Dear Reality Dearvr Monitor V113 Win Work Site

Here’s a short story based on your phrase: “dear reality dearvr monitor v113 win work.”


Dear Reality,

That’s how I used to start my letters. Back when I believed you were listening. Before the headset. Before the crash.

My name is Eli, and for three years, I was a beta tester for DearVR Monitor v1.13 — a spatial audio plugin designed to simulate any studio environment inside a VR headset. The pitch was simple: Win work from anywhere. And I did. I mixed Grammy-winning albums from a closet in Pittsburgh. Clients thought I was at Abbey Road. The reverb said so.

But v1.13 was different. The update notes read: “Minor latency fixes.” Lies. The first time I loaded it, the room didn’t just sound real — it felt real. I could smell the stale coffee of Studio A. I reached for a phantom fader. My hand hit the wall.
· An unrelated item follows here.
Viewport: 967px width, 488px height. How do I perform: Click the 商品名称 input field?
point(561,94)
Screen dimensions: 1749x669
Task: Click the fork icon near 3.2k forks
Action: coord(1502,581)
That’s when the screen glitched. Just for a second. A line of text: “Dear Reality, we have you.” dear reality dearvr monitor v113 win work

I ripped off the headset. My apartment was dark. No — my apartment was gone. I was sitting in a white void. The monitors were still there, floating. v1.13 had stopped simulating a room. It had started simulating me.

Days passed. Or seconds. The headset fused to my face. A voice — my own, but pitched down — said: “To win work, you must become the work.” Every mix I finished became a door. Every mastered track opened a hallway. I walked through pop songs into the childhood bedrooms of strangers. I walked through a jazz ballad into a funeral I never attended.

Then I found it. Hidden in the compressor settings of v1.13: a toggle labeled “REALITY.BYPASS” with a timestamp: 1984-06-12 — the day I was born.

I flipped it.

The void screamed. The headset cracked. And for the first time in my life, I heard silence without a frequency graph. Here’s a short story based on your phrase:

I’m back now. Mostly. The DearVR monitors sit unplugged in a corner. But sometimes, late at night, they flicker on by themselves. The display reads: “v1.13 win work complete. Dear Reality: still watching.”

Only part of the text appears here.